┌─ STORED ROWS
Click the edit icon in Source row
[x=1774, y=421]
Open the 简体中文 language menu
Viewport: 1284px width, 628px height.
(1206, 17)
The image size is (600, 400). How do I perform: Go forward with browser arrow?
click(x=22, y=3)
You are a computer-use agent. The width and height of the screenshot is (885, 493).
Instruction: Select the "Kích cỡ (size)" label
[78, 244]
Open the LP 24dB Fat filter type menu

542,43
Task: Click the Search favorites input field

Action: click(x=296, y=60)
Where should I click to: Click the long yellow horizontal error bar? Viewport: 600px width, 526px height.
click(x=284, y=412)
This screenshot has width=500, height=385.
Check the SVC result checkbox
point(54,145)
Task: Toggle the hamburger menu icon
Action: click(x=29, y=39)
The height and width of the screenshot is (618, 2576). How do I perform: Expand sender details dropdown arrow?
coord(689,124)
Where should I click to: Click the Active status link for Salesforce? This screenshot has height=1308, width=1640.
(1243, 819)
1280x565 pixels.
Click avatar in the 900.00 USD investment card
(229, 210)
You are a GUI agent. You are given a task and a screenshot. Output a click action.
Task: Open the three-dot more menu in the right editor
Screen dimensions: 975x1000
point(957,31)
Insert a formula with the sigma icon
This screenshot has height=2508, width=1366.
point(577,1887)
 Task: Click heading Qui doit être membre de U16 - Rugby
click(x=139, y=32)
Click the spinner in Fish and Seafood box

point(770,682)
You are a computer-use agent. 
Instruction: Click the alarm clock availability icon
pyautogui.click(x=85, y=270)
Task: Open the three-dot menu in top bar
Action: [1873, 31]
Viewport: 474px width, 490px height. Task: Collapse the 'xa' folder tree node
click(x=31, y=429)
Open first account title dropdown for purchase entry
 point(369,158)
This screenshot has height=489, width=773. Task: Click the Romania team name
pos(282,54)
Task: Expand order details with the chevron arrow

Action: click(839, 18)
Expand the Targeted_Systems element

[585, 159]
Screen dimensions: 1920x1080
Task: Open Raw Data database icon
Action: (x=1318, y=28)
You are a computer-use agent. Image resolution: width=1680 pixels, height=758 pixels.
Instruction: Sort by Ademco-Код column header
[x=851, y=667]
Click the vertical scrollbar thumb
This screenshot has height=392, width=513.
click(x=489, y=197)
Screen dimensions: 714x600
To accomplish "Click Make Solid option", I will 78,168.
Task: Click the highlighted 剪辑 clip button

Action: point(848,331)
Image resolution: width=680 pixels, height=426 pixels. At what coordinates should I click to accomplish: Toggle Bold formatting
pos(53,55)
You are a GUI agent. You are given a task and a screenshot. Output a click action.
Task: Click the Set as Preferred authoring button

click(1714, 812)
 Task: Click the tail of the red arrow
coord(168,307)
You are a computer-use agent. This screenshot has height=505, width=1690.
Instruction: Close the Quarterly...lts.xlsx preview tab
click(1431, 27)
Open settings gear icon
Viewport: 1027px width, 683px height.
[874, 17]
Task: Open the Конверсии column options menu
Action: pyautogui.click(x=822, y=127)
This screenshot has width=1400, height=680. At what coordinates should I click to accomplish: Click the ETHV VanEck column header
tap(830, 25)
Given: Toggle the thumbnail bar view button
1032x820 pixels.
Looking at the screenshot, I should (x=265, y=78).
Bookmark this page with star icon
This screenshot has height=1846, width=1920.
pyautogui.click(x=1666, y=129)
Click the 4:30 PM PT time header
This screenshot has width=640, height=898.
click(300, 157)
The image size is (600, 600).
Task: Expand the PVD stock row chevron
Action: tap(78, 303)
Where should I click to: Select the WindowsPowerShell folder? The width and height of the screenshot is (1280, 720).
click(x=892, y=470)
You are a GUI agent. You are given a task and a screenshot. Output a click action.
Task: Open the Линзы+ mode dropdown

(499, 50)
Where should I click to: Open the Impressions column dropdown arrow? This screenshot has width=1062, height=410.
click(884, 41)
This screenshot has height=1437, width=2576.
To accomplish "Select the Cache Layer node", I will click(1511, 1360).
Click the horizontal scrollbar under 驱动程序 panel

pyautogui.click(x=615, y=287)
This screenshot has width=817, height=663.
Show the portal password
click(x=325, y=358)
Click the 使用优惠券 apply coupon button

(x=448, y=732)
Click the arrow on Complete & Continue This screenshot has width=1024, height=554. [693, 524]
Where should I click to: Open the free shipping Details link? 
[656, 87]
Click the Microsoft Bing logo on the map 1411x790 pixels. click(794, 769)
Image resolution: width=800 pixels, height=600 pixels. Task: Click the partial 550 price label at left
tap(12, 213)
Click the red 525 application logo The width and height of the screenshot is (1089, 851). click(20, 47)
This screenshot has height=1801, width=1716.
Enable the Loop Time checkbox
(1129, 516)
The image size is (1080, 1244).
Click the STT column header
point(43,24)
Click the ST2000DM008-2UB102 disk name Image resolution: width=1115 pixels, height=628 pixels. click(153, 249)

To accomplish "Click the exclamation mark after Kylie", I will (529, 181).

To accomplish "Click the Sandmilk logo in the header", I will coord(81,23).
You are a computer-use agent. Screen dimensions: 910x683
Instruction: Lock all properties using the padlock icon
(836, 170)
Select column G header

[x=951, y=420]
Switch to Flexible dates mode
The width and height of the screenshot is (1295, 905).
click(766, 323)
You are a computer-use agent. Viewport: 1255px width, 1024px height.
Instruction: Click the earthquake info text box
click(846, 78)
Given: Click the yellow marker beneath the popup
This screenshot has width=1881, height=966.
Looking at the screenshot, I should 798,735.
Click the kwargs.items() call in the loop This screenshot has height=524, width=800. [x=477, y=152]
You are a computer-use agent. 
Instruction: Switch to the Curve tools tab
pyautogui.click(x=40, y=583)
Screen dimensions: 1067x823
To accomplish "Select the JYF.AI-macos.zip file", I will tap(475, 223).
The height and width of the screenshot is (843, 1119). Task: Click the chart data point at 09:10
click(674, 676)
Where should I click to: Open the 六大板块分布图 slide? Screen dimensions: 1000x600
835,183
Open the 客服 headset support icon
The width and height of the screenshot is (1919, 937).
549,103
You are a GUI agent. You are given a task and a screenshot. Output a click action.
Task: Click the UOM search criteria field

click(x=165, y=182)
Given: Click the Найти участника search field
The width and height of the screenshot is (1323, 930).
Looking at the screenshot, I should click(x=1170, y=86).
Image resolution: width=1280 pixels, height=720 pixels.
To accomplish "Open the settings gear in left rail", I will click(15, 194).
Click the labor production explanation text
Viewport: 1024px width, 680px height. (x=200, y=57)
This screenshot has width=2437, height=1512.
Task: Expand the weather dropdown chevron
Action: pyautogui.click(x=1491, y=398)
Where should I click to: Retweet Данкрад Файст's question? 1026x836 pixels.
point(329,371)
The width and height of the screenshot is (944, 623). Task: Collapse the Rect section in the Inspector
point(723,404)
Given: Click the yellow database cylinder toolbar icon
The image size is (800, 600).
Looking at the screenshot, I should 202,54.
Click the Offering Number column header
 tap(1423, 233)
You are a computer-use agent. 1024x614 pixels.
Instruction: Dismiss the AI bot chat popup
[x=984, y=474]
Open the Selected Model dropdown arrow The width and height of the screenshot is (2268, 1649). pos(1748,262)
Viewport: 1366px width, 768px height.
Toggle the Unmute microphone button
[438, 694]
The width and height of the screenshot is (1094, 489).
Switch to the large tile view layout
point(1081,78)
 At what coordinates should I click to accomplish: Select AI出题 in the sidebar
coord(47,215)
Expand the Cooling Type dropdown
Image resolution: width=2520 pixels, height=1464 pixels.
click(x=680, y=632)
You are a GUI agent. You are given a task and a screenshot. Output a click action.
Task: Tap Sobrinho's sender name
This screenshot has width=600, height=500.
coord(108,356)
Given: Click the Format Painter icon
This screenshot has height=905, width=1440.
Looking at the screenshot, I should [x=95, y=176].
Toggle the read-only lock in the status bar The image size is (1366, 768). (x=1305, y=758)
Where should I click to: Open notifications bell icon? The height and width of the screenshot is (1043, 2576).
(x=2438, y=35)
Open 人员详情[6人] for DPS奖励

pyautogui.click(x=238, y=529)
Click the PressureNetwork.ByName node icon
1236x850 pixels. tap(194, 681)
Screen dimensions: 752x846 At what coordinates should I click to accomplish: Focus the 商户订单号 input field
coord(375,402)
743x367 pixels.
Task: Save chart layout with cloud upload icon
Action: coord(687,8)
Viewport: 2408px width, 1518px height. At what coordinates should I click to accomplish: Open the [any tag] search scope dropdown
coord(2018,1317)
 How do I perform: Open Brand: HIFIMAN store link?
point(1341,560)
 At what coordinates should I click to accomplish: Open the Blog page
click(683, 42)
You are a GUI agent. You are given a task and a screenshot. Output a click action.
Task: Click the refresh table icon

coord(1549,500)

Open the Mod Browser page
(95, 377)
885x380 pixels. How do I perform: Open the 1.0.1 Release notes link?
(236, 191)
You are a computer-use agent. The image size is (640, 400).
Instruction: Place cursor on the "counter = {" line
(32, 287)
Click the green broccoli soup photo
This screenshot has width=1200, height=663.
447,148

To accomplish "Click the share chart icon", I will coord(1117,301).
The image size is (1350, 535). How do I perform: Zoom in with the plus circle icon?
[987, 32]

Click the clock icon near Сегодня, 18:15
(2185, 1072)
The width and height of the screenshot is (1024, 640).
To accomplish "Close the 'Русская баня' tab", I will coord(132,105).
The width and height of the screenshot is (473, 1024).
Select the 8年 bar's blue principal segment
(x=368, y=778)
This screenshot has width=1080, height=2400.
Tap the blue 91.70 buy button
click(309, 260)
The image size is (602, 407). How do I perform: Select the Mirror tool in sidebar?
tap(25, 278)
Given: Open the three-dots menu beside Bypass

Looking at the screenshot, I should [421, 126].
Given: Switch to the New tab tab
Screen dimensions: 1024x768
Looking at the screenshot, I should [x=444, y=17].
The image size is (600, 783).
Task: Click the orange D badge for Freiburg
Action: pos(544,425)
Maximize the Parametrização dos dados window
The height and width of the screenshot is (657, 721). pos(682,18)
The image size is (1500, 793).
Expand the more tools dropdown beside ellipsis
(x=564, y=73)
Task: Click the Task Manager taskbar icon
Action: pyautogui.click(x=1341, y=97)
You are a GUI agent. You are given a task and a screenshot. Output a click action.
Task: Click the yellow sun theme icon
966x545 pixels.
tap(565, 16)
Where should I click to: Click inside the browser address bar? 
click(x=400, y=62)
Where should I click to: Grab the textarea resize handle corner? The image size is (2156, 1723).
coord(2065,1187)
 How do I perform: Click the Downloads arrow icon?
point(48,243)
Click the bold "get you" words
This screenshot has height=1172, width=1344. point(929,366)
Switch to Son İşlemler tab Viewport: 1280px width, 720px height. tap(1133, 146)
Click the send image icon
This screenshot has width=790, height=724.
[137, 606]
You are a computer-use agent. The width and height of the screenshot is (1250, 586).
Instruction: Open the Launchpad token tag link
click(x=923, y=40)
└─
DESCRIPTION OF THE TASK>
Rewrite the part of the rows that opens with the line containing "Where should I click to: Open the free" and closes with the line containing "I will coord(81,23).", changing "logo" to "emblem" and leaving everything else unchanged.

OUTPUT BELOW>
Where should I click to: Open the free shipping Details link? 
[656, 87]
Click the Microsoft Bing emblem on the map 1411x790 pixels. click(794, 769)
Image resolution: width=800 pixels, height=600 pixels. Task: Click the partial 550 price label at left
tap(12, 213)
Click the red 525 application emblem The width and height of the screenshot is (1089, 851). click(20, 47)
This screenshot has height=1801, width=1716.
Enable the Loop Time checkbox
(1129, 516)
The image size is (1080, 1244).
Click the STT column header
point(43,24)
Click the ST2000DM008-2UB102 disk name Image resolution: width=1115 pixels, height=628 pixels. click(153, 249)

To accomplish "Click the exclamation mark after Kylie", I will (529, 181).

To accomplish "Click the Sandmilk emblem in the header", I will coord(81,23).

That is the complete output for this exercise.